Set problem> List every line in the rows below that contains the string "Task".
:::::
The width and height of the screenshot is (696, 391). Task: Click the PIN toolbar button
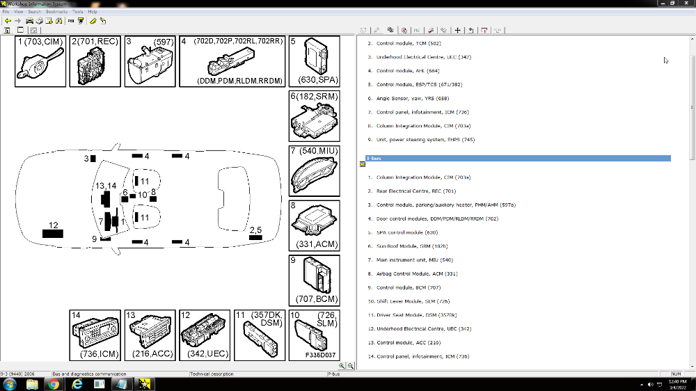click(70, 21)
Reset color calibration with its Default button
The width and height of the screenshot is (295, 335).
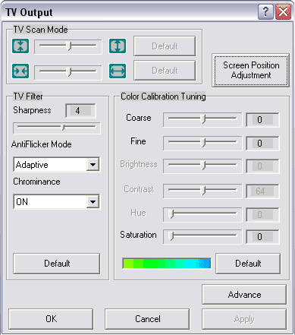pos(248,264)
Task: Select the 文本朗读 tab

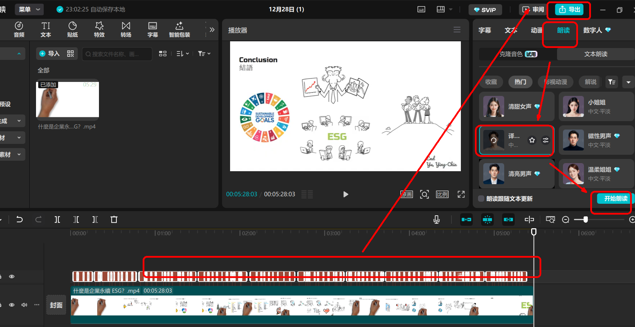Action: (596, 54)
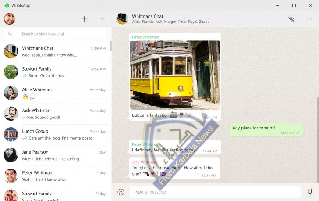
Task: Focus the Search or start new chat field
Action: (61, 34)
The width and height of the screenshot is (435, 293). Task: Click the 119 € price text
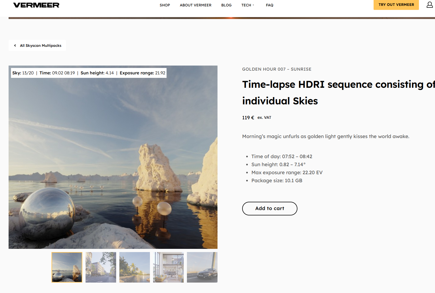pos(248,117)
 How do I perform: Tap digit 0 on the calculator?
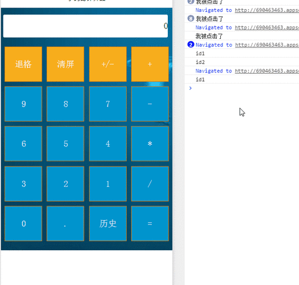tap(23, 223)
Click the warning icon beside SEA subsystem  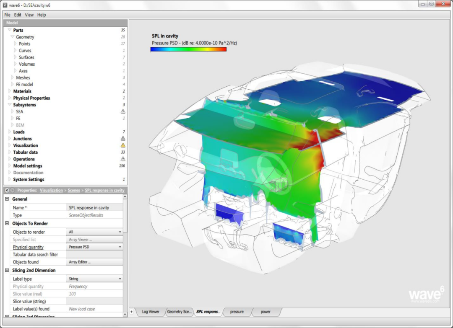pyautogui.click(x=123, y=111)
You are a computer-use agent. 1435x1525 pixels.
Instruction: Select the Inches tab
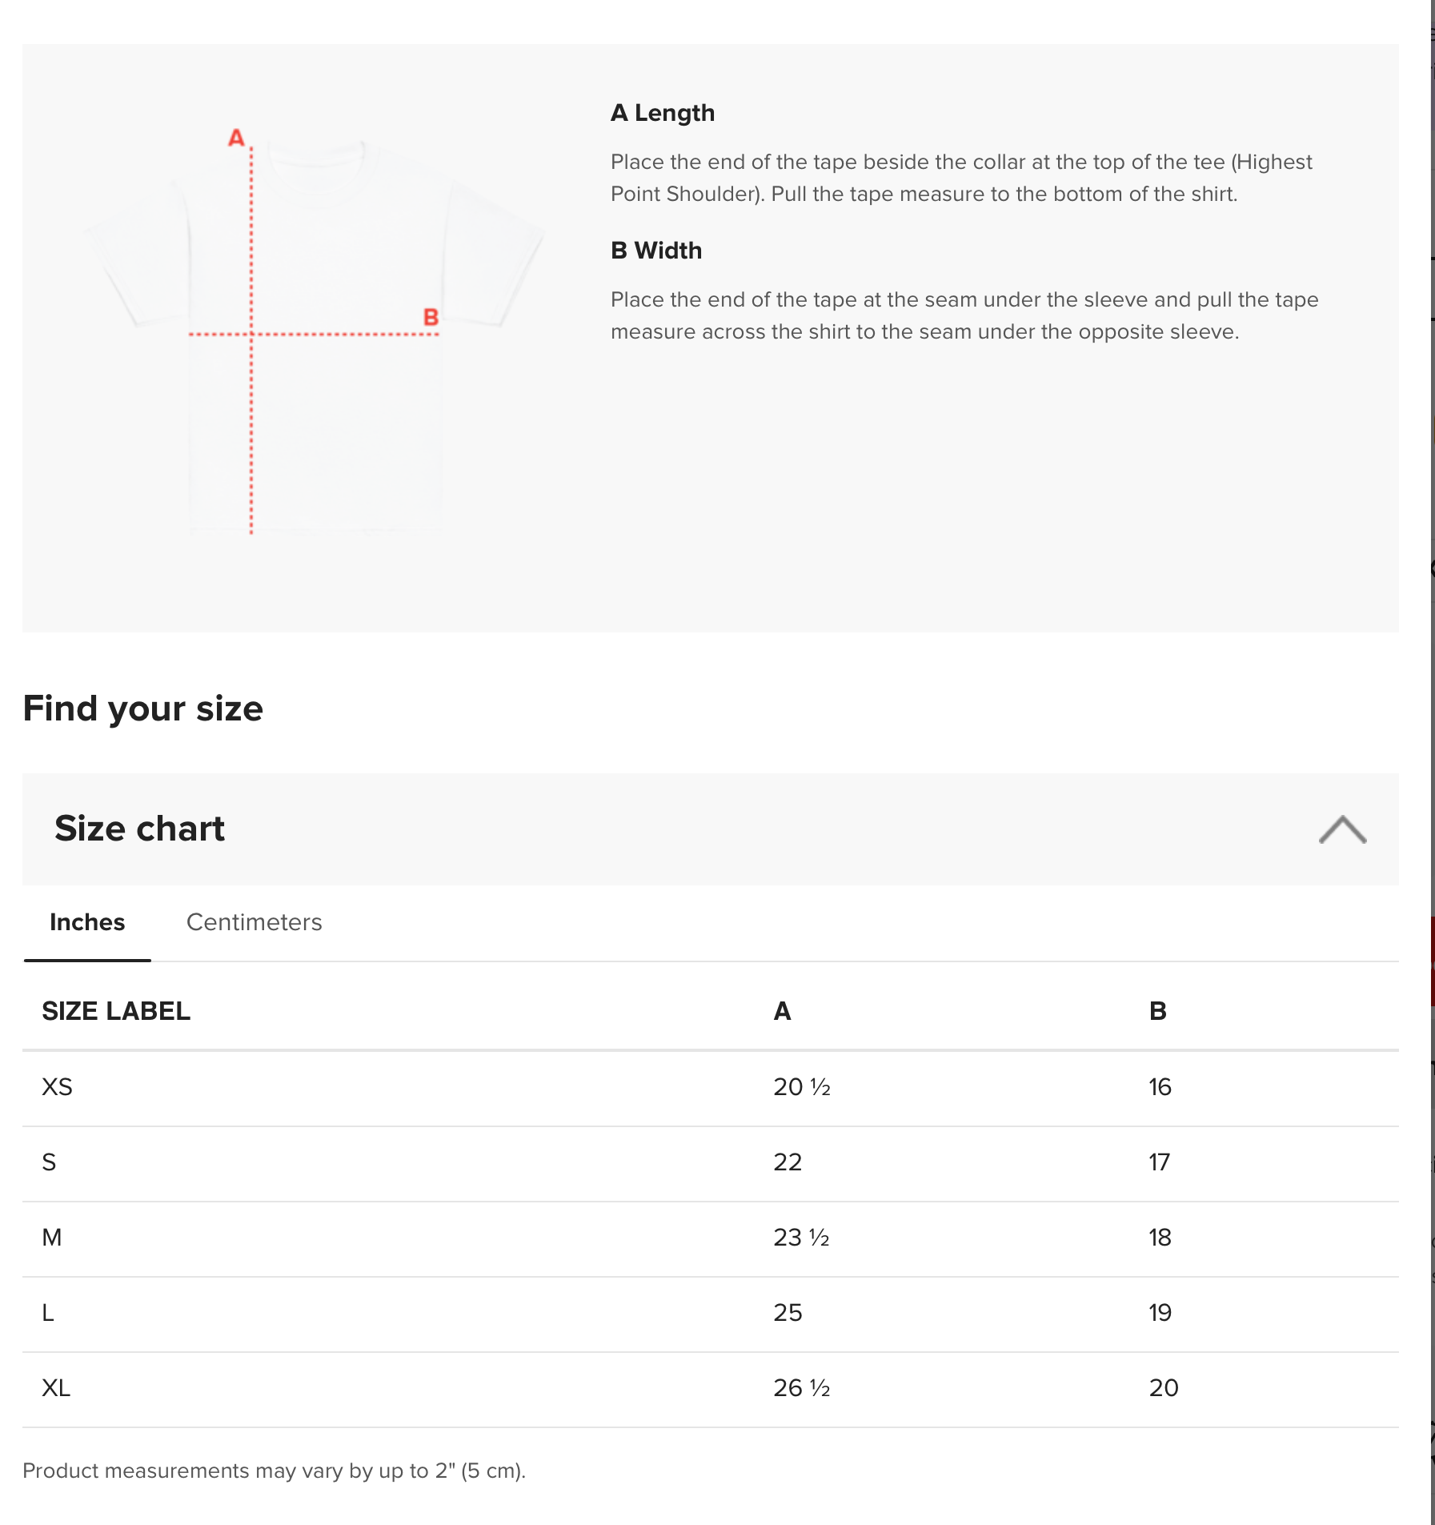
:::::
Answer to the exercise>
The width and height of the screenshot is (696, 391). Task: Click the PIN toolbar button
Task: Select the 文本朗读 tab
Task: Focus the Search or start new chat field
The width and height of the screenshot is (435, 293). Task: Click the 119 € price text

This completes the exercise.